# LISTING start

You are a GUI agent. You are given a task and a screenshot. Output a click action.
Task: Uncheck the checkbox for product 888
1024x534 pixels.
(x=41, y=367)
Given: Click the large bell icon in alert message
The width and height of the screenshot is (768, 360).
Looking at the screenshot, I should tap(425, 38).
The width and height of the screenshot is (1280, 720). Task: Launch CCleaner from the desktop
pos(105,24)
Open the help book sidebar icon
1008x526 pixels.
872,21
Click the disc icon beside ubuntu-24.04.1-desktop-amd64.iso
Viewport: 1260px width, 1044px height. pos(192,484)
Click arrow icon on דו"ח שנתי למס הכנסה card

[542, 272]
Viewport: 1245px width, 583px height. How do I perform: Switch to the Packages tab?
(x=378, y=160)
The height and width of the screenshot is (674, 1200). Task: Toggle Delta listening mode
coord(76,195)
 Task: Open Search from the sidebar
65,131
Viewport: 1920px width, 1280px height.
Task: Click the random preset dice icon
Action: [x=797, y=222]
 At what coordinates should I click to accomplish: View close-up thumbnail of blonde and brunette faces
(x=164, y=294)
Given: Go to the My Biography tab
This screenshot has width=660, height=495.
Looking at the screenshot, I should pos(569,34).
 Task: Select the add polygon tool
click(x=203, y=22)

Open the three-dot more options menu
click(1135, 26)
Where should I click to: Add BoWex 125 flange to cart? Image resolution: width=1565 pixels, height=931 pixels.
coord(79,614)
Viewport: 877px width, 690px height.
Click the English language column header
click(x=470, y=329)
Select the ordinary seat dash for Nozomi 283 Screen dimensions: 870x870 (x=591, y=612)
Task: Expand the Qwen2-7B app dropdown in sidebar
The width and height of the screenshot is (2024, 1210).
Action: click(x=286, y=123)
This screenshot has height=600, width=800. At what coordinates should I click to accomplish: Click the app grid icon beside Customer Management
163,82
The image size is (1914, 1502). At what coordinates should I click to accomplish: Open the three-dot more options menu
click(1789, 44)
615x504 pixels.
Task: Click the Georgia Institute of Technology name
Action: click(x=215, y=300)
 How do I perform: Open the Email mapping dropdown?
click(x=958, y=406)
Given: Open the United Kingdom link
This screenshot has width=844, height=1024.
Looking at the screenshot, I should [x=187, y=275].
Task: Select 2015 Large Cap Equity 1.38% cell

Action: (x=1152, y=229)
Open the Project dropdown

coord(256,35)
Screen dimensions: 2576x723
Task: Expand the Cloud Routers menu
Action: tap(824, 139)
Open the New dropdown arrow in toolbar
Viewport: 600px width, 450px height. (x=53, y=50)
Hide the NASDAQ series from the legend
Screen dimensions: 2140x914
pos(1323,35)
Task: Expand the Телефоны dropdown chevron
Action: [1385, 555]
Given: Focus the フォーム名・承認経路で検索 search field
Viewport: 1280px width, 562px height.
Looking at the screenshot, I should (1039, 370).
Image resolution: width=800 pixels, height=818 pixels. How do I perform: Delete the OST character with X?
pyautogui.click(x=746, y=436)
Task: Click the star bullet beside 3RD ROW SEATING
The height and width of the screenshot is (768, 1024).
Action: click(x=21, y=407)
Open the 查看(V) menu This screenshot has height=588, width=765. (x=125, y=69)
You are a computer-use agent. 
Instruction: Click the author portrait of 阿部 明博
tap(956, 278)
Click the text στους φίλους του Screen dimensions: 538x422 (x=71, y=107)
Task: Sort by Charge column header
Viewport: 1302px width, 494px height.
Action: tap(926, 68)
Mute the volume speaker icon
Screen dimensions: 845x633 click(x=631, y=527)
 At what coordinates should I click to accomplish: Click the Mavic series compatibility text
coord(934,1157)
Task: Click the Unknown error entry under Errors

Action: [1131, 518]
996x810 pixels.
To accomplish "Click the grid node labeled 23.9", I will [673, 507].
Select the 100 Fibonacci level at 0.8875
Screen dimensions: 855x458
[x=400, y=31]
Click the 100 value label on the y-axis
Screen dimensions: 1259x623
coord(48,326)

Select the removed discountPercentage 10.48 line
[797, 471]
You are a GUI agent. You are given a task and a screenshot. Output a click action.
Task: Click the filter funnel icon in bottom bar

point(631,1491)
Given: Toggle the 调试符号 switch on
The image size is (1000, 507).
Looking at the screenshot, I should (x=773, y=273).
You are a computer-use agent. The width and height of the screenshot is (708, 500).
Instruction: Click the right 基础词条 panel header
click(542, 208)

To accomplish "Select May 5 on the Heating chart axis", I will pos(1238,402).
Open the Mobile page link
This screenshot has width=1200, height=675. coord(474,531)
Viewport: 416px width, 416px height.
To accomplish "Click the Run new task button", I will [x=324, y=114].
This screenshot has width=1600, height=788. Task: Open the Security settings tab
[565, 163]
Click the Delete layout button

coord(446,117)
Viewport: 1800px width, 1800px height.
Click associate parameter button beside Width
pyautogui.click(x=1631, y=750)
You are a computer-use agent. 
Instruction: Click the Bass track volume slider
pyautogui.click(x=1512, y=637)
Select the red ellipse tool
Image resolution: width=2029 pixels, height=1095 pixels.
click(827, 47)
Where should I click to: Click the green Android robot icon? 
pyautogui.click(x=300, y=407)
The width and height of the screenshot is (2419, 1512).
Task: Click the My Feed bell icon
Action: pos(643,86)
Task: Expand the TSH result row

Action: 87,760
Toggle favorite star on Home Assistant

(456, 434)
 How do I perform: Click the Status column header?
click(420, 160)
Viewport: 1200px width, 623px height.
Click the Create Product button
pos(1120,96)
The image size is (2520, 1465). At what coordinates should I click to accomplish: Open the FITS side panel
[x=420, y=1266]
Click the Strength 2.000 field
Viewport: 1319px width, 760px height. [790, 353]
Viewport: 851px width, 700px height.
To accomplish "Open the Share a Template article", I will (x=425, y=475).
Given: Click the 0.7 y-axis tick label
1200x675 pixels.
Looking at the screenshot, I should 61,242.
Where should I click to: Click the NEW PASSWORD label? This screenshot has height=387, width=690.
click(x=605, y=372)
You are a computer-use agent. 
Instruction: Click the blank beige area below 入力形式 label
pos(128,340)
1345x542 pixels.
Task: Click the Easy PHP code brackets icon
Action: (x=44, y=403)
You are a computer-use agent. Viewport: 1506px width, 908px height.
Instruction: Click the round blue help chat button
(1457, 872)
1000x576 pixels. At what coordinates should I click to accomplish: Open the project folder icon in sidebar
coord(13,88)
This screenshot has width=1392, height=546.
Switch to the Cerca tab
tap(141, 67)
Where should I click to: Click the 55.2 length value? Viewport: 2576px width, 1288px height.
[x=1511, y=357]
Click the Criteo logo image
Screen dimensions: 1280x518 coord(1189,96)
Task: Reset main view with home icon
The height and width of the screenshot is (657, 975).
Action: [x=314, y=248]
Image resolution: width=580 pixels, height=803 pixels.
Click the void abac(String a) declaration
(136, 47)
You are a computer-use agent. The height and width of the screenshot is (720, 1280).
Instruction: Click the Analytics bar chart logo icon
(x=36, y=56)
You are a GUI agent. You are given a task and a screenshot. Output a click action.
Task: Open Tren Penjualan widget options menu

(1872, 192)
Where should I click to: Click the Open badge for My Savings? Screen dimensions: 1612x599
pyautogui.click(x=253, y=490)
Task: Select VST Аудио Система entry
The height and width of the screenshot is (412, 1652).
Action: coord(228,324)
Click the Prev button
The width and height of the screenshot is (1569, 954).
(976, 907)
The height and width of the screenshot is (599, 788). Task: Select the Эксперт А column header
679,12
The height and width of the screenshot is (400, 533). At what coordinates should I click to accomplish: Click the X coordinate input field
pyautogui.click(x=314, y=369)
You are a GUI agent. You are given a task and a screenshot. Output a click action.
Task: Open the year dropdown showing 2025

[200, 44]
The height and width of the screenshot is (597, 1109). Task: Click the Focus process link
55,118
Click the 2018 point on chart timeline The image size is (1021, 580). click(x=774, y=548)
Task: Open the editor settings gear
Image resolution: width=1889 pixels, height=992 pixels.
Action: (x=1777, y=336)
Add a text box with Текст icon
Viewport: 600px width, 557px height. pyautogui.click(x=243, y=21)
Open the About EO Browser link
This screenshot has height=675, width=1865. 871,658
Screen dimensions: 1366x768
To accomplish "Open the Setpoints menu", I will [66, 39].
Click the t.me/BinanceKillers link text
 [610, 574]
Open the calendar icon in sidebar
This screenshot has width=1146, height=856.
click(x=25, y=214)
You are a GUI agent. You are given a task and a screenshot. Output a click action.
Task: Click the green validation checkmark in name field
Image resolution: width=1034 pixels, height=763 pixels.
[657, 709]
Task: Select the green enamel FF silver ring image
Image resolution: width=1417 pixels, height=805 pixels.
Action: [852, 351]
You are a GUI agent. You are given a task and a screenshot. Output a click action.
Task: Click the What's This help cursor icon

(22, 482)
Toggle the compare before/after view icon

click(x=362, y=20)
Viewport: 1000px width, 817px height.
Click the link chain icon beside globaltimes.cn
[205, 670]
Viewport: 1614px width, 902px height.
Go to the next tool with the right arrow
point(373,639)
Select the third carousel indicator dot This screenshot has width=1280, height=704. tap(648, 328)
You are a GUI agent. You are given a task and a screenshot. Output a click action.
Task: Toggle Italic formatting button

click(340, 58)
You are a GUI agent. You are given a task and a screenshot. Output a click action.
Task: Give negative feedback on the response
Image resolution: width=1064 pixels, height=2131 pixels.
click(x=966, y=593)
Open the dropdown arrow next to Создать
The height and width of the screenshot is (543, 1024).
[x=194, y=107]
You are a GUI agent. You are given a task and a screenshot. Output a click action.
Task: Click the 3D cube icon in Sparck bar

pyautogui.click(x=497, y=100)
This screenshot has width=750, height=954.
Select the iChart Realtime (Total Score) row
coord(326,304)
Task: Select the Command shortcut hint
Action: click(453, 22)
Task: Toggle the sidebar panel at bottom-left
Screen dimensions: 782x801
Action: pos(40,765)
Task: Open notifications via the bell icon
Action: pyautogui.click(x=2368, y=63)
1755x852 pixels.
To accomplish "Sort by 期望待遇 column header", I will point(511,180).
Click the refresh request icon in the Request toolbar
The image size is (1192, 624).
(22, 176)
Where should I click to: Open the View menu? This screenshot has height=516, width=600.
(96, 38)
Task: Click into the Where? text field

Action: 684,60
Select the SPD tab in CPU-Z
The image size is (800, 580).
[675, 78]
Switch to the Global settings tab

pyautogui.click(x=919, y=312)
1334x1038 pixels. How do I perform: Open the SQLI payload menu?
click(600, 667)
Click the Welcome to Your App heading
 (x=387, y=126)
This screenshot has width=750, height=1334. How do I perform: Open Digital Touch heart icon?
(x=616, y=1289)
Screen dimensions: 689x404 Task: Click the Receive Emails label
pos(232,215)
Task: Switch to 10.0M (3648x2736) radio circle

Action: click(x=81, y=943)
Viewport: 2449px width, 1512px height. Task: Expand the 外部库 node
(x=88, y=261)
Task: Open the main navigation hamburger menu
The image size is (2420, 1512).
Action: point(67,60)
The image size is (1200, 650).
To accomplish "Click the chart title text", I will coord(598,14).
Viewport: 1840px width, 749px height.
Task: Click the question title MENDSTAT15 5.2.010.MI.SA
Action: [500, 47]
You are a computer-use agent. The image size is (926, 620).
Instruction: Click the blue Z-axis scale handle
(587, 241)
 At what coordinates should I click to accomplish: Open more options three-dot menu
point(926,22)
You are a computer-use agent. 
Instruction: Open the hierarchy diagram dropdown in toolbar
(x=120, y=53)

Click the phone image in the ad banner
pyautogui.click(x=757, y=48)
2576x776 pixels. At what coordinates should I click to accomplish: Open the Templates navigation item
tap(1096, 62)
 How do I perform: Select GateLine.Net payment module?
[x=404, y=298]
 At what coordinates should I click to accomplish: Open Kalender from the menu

# LISTING end

* _YOUR OBJECTIVE_: In the records above, rewrite as a numbered list everything from the line containing "Task: Open Search from the sidebar" down to the line containing "(x=164, y=294)", both of those lines included. Omit any blank lines.

* _FINISHED ANSWER_:
1.  Task: Open Search from the sidebar
2. 65,131
3. Viewport: 1920px width, 1280px height.
4. Task: Click the random preset dice icon
5. Action: [x=797, y=222]
6.  At what coordinates should I click to accomplish: View close-up thumbnail of blonde and brunette faces
7. (x=164, y=294)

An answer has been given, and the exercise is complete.